The assassination on Sunday morning of the chief of Nepal\'s paramilitary Armed Police Force marks a new strategy on the part of the Maoists, and a dangerous new escalation in the conflict.
Inspector General Mohan Krishna Shrestha was gunned down on the Ring Road in Patan while returning from the Bagalamukhi Temple. His wife, Nudup, who was a teacher at the international Lincoln School in Kathmandu, was also killed. The assailants shot at the couple and their bodyguard from a car parked on the side of the road, eyewitnesses said.
The Maoists have stepped up their attacks in the run-up to the seventh anniversary of the start of the "peoples\' war", and had warned through pamphlets that they would be intensifying their offensives. But this is the first time that they have carried out such a daring and high-profile assassination in the capital.

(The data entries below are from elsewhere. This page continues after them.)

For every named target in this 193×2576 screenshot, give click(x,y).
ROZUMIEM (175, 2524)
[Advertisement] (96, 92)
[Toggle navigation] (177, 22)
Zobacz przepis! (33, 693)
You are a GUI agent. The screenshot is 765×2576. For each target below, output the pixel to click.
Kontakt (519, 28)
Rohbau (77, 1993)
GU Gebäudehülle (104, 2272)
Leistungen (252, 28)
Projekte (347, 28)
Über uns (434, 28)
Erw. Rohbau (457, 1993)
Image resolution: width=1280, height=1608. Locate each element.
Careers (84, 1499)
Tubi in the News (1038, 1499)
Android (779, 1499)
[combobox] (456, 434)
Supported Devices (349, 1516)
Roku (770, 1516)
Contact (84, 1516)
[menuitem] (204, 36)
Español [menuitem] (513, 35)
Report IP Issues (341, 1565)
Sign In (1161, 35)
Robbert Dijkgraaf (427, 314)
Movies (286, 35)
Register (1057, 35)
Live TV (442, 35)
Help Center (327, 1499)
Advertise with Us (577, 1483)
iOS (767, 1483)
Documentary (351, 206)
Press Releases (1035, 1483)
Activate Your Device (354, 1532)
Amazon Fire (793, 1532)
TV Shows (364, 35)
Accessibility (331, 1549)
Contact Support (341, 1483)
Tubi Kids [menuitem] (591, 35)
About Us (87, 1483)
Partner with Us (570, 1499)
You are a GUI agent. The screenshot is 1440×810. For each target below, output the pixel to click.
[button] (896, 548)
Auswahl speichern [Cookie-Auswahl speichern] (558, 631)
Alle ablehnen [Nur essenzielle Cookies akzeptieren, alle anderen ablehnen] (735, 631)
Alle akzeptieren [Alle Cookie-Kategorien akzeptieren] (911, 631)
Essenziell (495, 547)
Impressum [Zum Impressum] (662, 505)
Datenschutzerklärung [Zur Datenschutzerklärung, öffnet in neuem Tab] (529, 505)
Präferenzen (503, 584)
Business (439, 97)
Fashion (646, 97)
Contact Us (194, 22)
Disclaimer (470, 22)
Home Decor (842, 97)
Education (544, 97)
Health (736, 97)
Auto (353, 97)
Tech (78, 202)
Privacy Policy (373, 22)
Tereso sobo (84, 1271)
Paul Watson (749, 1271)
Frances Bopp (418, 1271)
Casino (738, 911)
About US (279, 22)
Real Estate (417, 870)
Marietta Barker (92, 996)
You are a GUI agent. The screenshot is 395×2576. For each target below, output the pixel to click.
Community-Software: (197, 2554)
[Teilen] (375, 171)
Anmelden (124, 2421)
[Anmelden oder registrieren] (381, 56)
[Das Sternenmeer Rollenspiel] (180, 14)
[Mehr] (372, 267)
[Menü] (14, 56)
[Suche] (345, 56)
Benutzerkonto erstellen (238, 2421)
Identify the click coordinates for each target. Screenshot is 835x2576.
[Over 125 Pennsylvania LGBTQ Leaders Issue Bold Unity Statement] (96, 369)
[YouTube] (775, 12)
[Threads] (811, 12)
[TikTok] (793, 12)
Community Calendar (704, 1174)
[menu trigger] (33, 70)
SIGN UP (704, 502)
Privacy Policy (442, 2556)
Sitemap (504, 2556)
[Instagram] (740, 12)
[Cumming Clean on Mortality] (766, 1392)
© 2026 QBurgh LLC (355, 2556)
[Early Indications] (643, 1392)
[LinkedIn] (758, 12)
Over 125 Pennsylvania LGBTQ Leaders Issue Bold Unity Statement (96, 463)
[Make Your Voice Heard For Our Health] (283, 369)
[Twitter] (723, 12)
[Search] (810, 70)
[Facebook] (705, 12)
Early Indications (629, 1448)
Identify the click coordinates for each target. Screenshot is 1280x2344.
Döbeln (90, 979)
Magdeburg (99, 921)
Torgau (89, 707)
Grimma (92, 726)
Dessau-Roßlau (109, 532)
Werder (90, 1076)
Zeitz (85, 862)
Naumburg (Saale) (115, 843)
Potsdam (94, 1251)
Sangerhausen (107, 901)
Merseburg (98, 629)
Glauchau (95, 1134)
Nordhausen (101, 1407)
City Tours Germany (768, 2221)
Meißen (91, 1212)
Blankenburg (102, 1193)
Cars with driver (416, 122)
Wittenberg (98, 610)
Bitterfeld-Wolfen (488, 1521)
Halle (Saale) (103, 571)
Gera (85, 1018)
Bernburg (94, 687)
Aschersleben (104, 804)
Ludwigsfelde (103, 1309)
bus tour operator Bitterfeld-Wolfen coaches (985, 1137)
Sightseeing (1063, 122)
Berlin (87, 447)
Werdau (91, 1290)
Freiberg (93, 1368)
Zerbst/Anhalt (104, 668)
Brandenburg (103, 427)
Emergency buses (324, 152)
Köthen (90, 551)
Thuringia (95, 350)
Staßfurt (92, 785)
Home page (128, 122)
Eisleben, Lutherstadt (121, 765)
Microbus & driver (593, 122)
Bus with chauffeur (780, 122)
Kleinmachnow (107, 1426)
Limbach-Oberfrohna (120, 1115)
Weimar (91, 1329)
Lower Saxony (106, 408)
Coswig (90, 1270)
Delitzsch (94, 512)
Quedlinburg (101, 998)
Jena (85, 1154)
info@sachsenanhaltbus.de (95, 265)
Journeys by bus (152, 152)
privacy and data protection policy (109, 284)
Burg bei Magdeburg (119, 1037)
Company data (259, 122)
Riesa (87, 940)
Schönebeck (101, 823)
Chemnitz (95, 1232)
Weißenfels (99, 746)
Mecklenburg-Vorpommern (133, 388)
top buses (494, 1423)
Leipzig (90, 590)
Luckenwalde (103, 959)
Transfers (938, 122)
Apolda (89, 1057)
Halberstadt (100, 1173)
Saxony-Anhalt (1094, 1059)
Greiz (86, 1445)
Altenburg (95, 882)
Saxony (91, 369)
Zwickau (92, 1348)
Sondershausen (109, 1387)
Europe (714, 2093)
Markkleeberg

Some analysts see it as an effort to bring the conflict to the capital, where the government has been accused of showing little concern over the fighting in the countryside. But military sources said they had been expecting
attacks like this after several Maoist offensives on security forces bases and district headquarters had been foiled in recent months. "They need to do this to keep the morale of their militia up, and also to show that they can attack
anyone anywhere," one source told us. In the countryside, the Maoists are now concentrating on ambushing security forces patrols with improvised remote-controlled booby-trap mines instead of frontal attacks on bases. Six police and soldiers have been killed in the past week in such ambushes. IG Shrestha himself had just returned to Kathmandu last week from a tour of mid-western districts where he had inspected the Armed Police Force bases. He headed a paramilitary force that was set up two years ago to support the civilian police in counter-insurgency.